Дело было в следующем: у сынка генерала Сидоренко был сын Тимур – владелец двух казино, кикбоксер весом под 120 кг и... наркоман. А у этого Тимура была жена Анжела и сын Максим – двухлетний бутуз.
– Так вот, эта оборзевшая Анжела – неблагодарная тварь, в одно прекрасное утро собрала чемодан, прихватила с собой Максимку и хлопнула дверью генеральского дома. Теперь она сняла квартиру хрен знает где, в которой живет с каким‑то мудаком и требует развода с Тимуром. Твоя задача: ее фраера отшить, устроиться в ту же фирму, куда влезла генеральская невестка, и выйти на уровень круглосуточного контроля за ее поведением. Прилипающих к ней придурков куда девать? Да куда хочешь, хоть кастрируй на месте! Но учти, Веснин, – мадам, поговаривают, башня любви. Так что смотри, как бы на этом деле свои яйца не потерять! – закончил «напутствие» Тихонов.
Уже через пяток дней тот мужчина, с которым крутила любовь Анжела, после двух моих ночных визитов к нему забыл, наверное, о том, что она вообще существует на свете: на первый раз я просто по‑хорошему предложил ему (по телефону) сделать так, чтобы я его долго искал и не нашел. А когда это не сработало, нанес «визит вежливости» через две ночи на третью. Богатенький, конечно, Буратино был этот мужичок – из этих, которых сейчас «новыми русскими» называют: особняк на два этажа, забор кирпичный соответственно трехметровой высоты, две овчарки беспривязные по двору бегают, мордоворот в холле и всякие‑разные причиндалы сигнализации в доме. Хорошо, в общем, жил – Анжела у него вроде второй запасной жены была. У нее тоже, наверное, к этому времени выветрились из головы детские идеалы типа Ассоль с алыми парусами залетного принца, и она предпочитала ездить в свободное от Тимура время в роскошном «кадиллаке», нежели испытывать романтическую любовь на продавленном матраце дешевой гостиницы. А может быть, там было совсем другое – черт их разберет, этих женщин!

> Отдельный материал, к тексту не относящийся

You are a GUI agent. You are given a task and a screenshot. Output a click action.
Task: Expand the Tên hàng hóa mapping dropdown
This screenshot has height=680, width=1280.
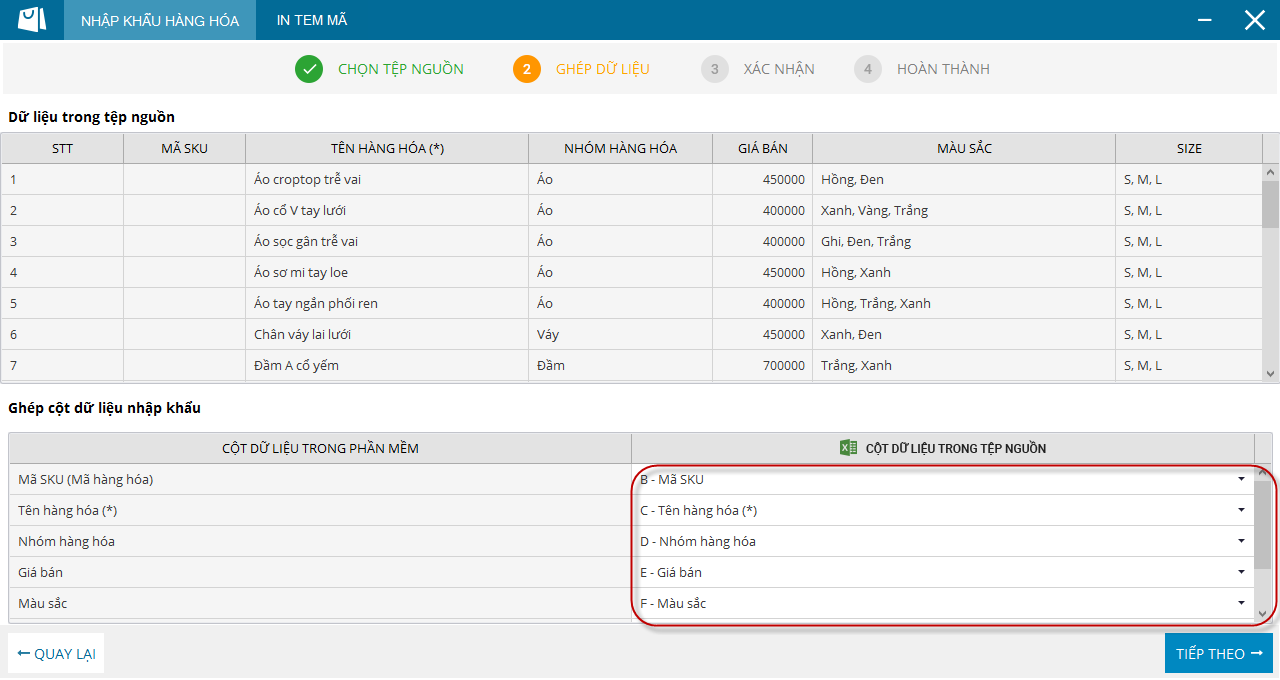coord(1241,510)
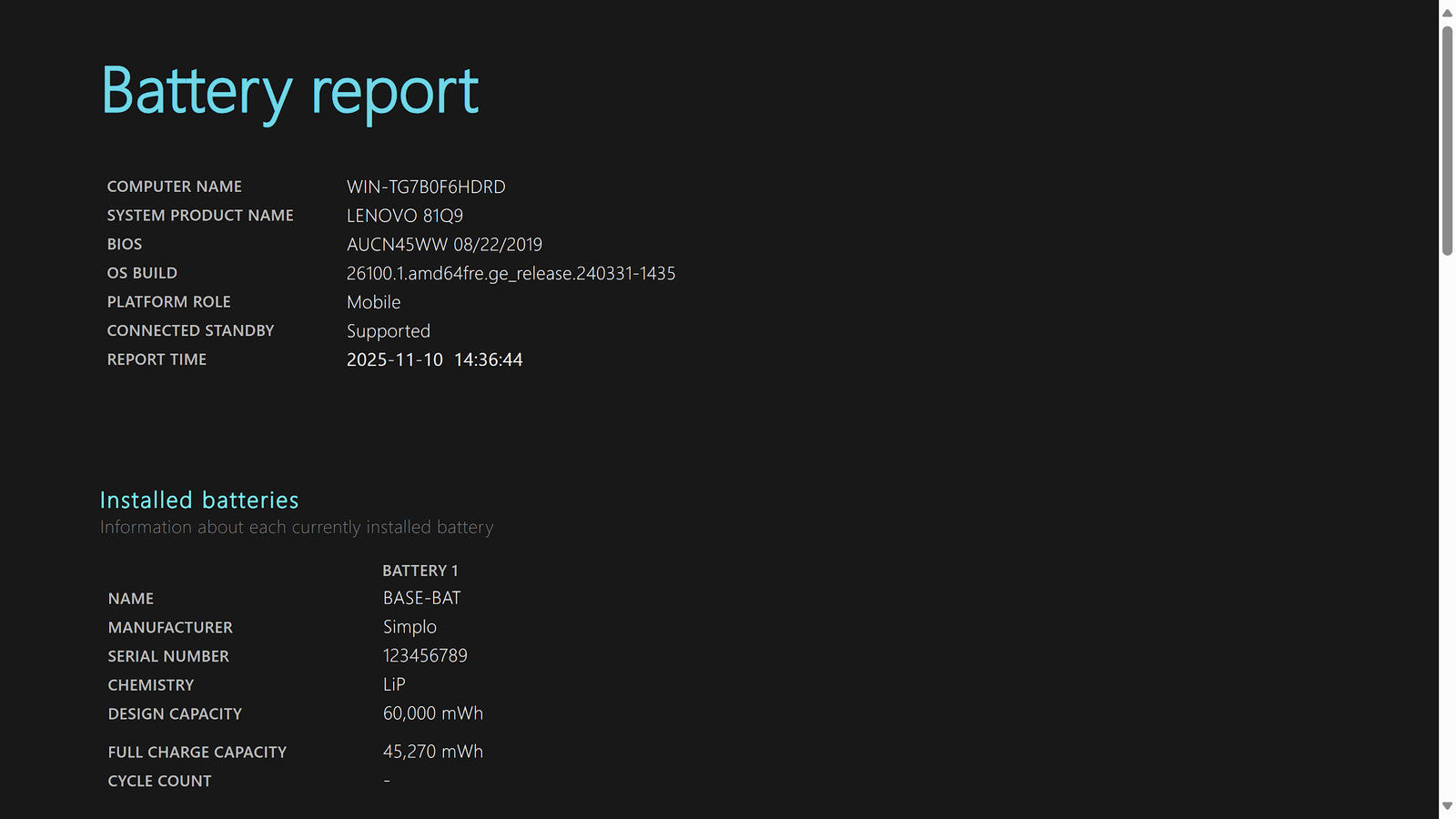This screenshot has height=819, width=1456.
Task: Click the scrollbar up arrow
Action: (x=1447, y=13)

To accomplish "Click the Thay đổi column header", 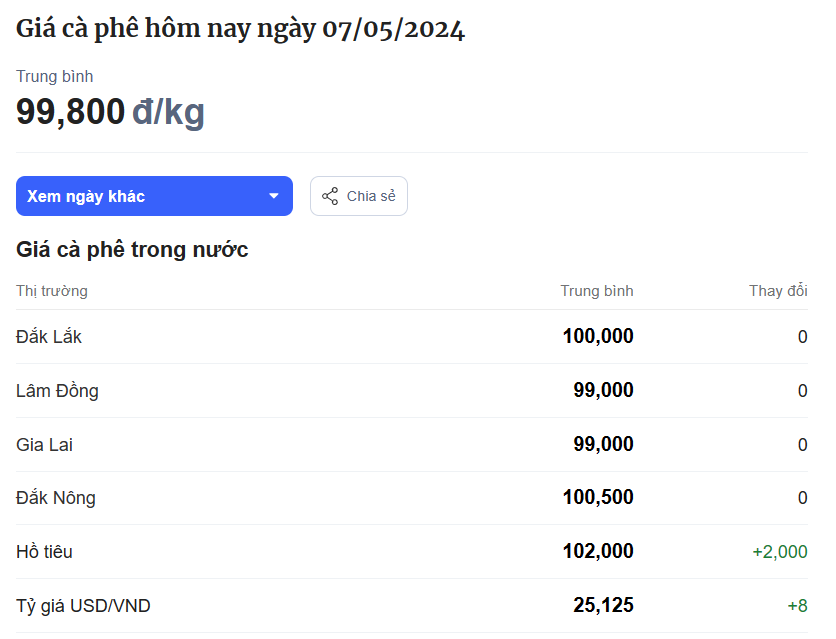I will tap(778, 291).
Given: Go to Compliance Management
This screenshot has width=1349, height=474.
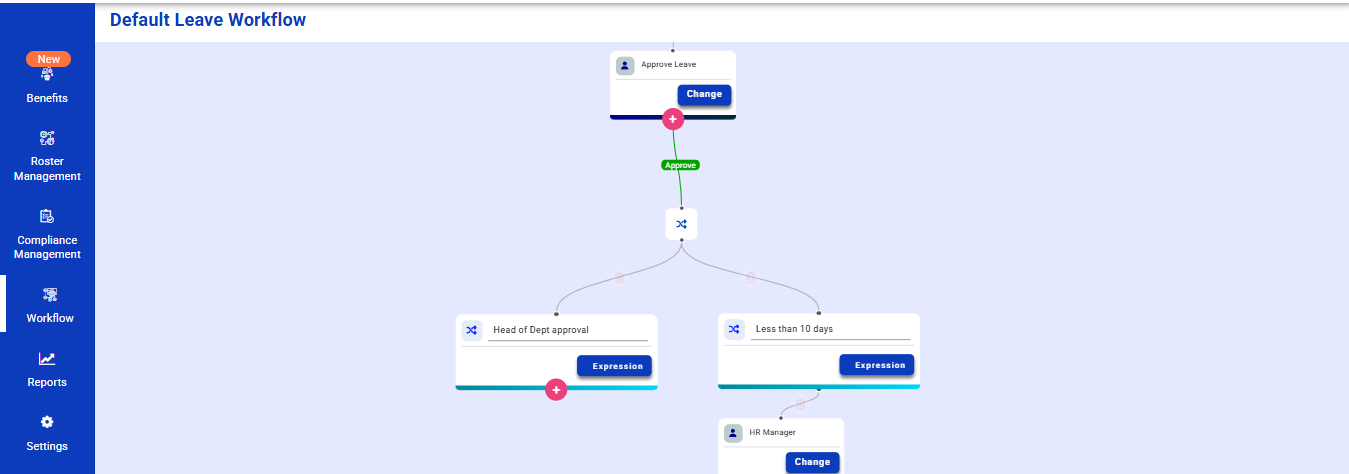Looking at the screenshot, I should pos(47,234).
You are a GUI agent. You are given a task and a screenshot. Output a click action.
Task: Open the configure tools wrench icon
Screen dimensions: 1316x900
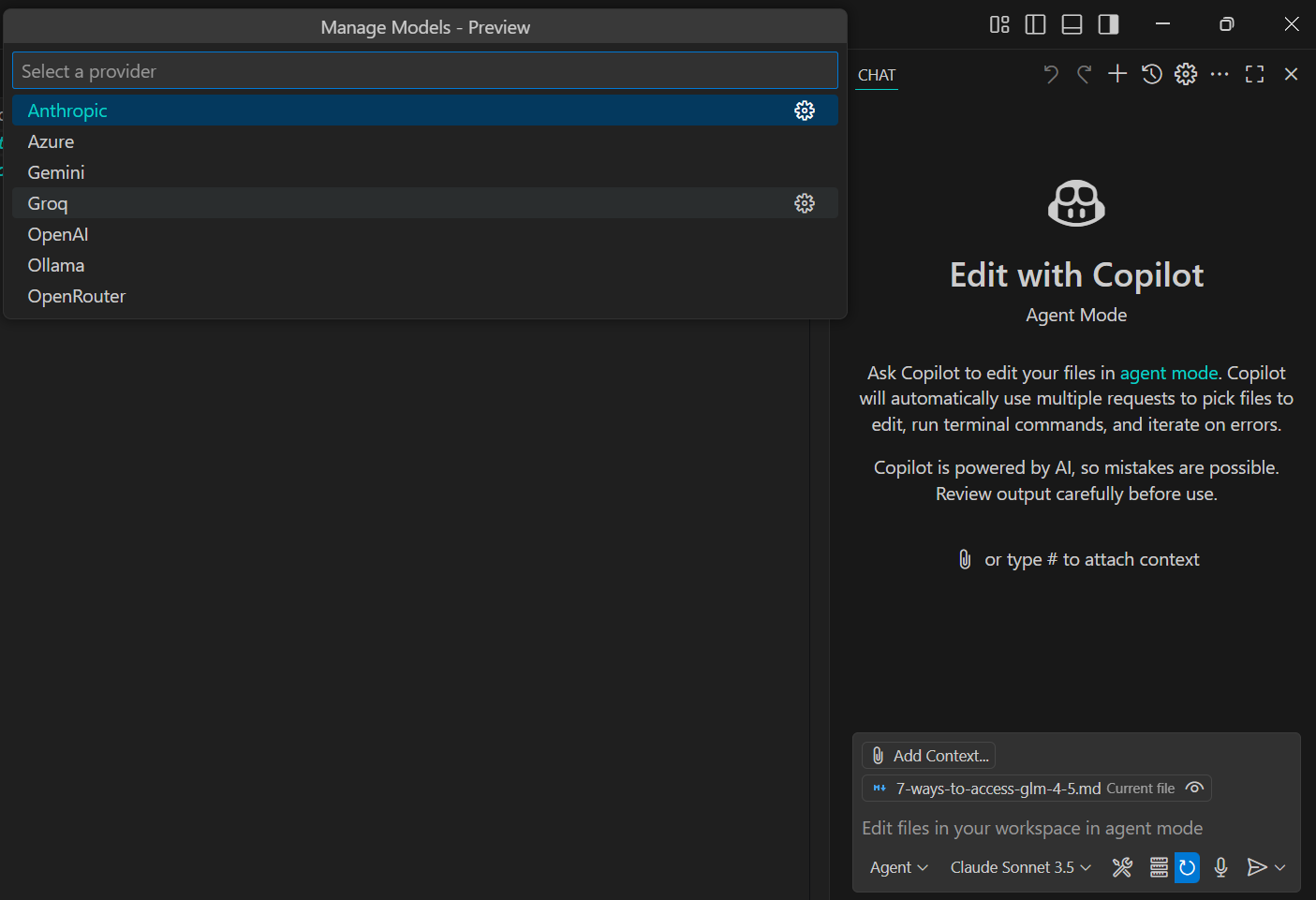tap(1121, 867)
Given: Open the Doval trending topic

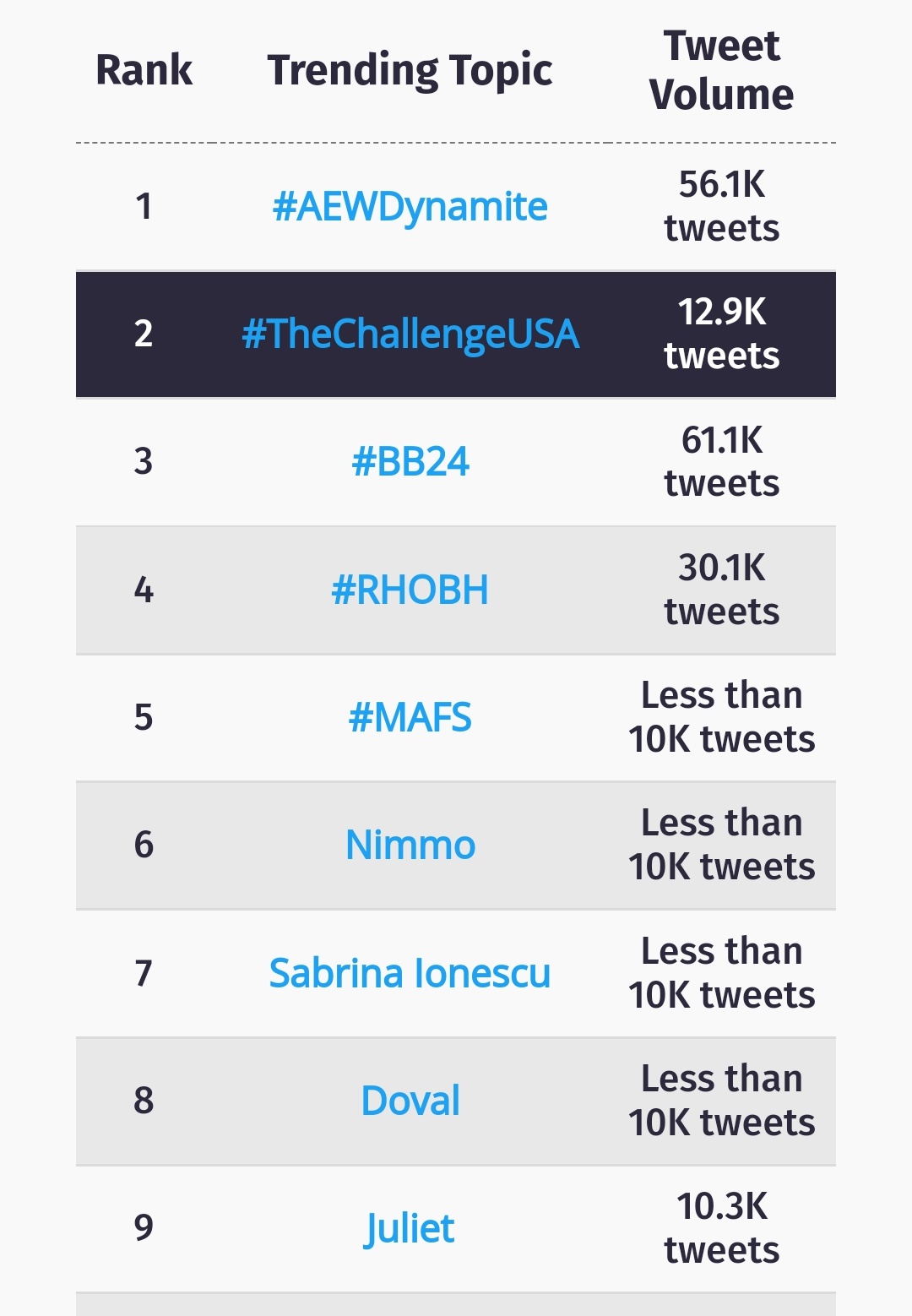Looking at the screenshot, I should [x=410, y=1101].
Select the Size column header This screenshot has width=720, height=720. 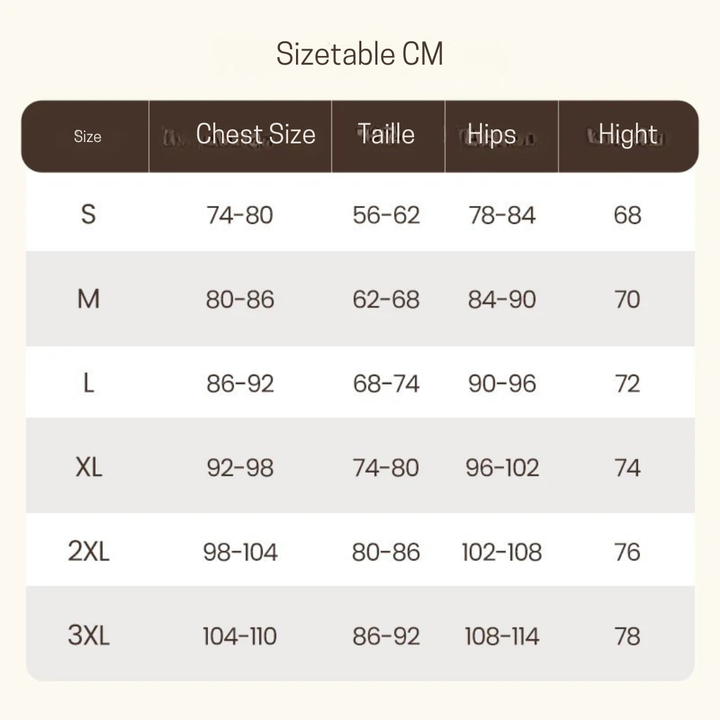87,137
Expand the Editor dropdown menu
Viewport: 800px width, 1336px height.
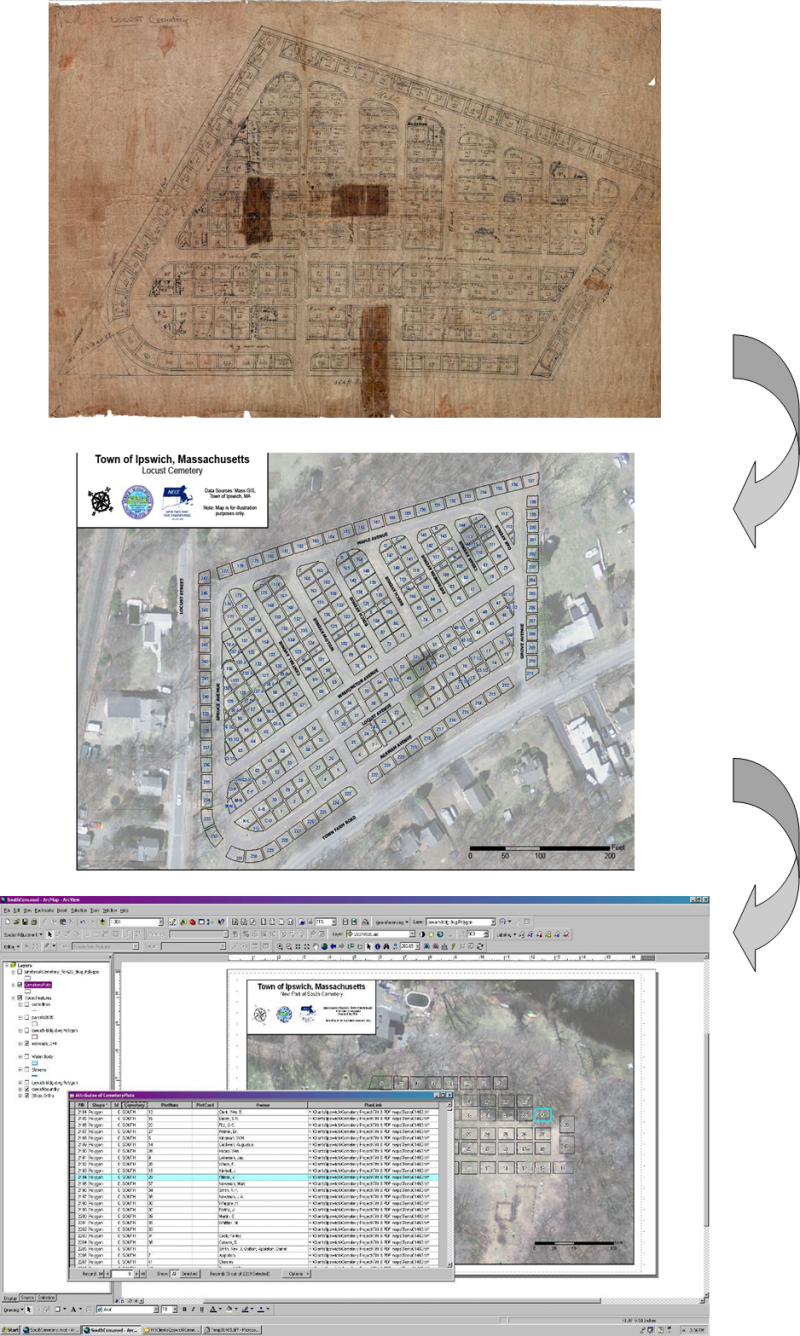[x=11, y=946]
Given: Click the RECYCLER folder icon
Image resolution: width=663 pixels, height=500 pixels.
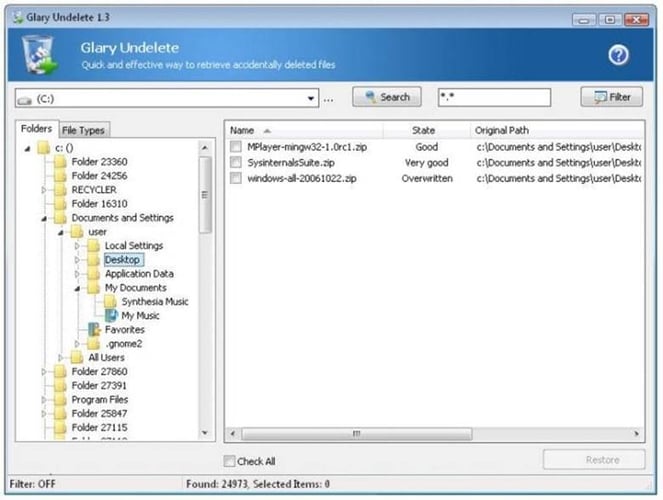Looking at the screenshot, I should coord(60,189).
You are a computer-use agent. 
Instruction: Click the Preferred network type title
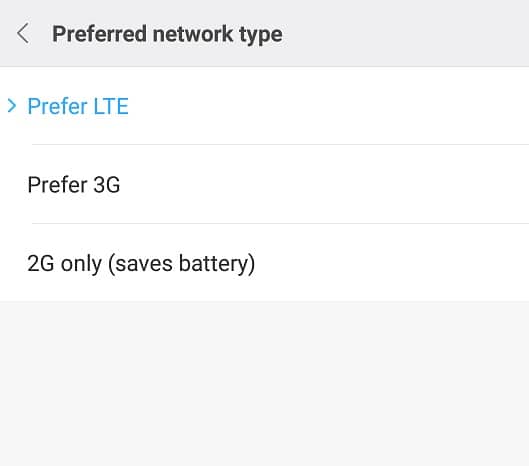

Как бы там ни было, на третью ночь я к нему заявился. Для собачек специально купил на рынке импортного индюшиного фарша, добавил в него димедрола – двойную дозу на всякий случай, малого у входа хряснул по башке капроновым чулком с натрамбованным в него песком, а телефон и сигнализацию обесточил за забором, на вводе. До утра не вызовут, а мне всего‑то полчаса нужно. Для жены этого чудака прихватил пузырек с эфиром, но он не понадобился – ночевали они в разных спальнях.
Да, так вот: когда я за связанные кисти рук подтянул его тушу на люстровом крюке, он что‑то замычал сквозь пластырь, залепивший рот. В ответ я вежливо сообщил ему, что пластырь не сниму во имя сохранения тишины и спокойствия в его доме, и повторил просьбу оставить в покое Анжелу – то же, что говорил до этого по телефону. В ответ он отрицательно замотал башкой из стороны в сторону. Любовь, конечно, высокое чувство, но мне без положительного ответа уходить нельзя было – еще жить не надоело.